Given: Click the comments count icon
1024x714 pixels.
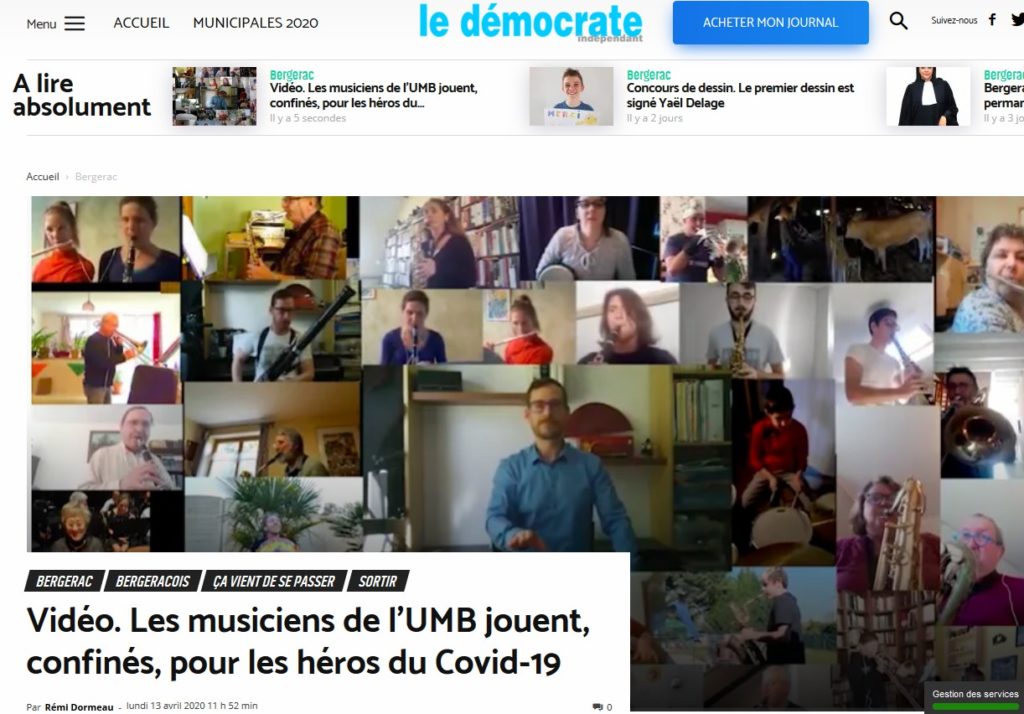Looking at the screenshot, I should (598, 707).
________________
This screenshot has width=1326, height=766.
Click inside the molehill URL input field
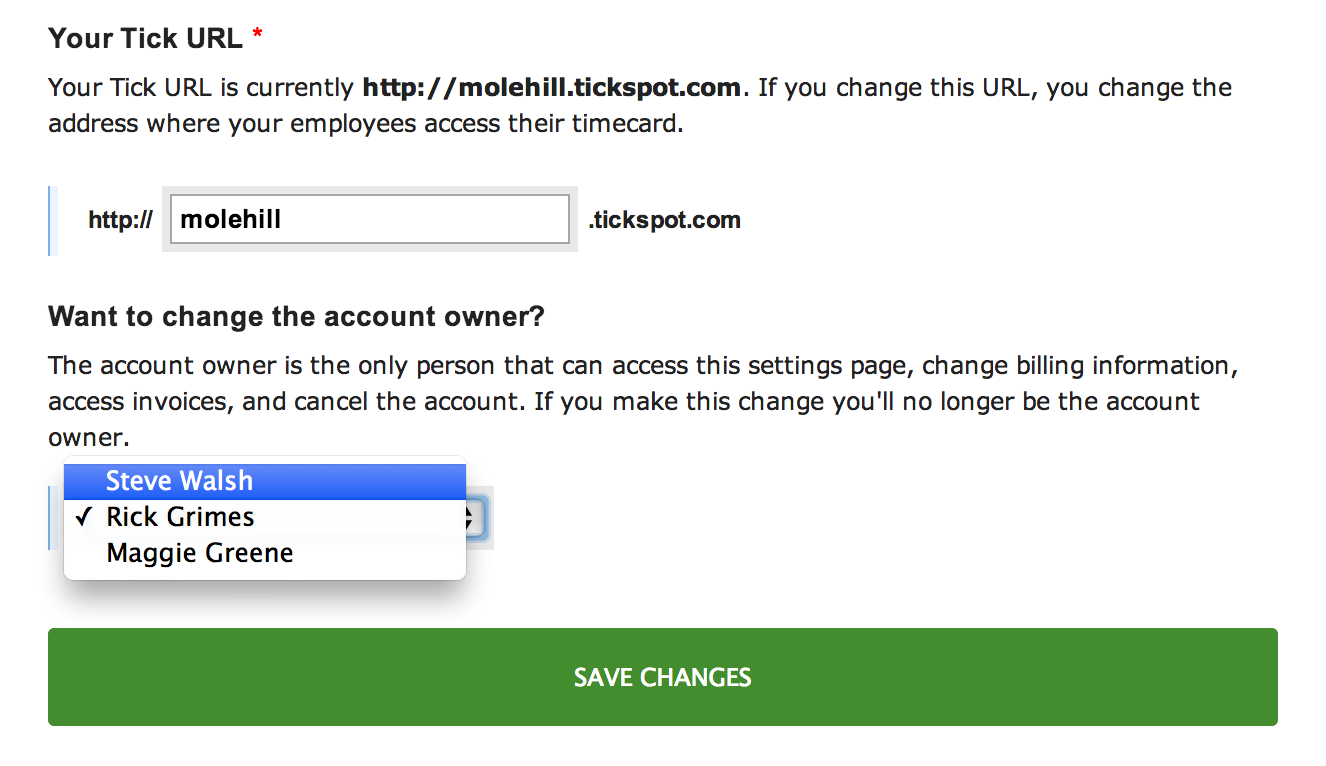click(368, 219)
________________
Quote verbatim the material from the line containing "Given: Click the comments count icon" through the line containing "Looking at the", leaving out the picture.

Given: Click the comments count icon
1024x714 pixels.
Looking at the screenshot, I should (598, 707).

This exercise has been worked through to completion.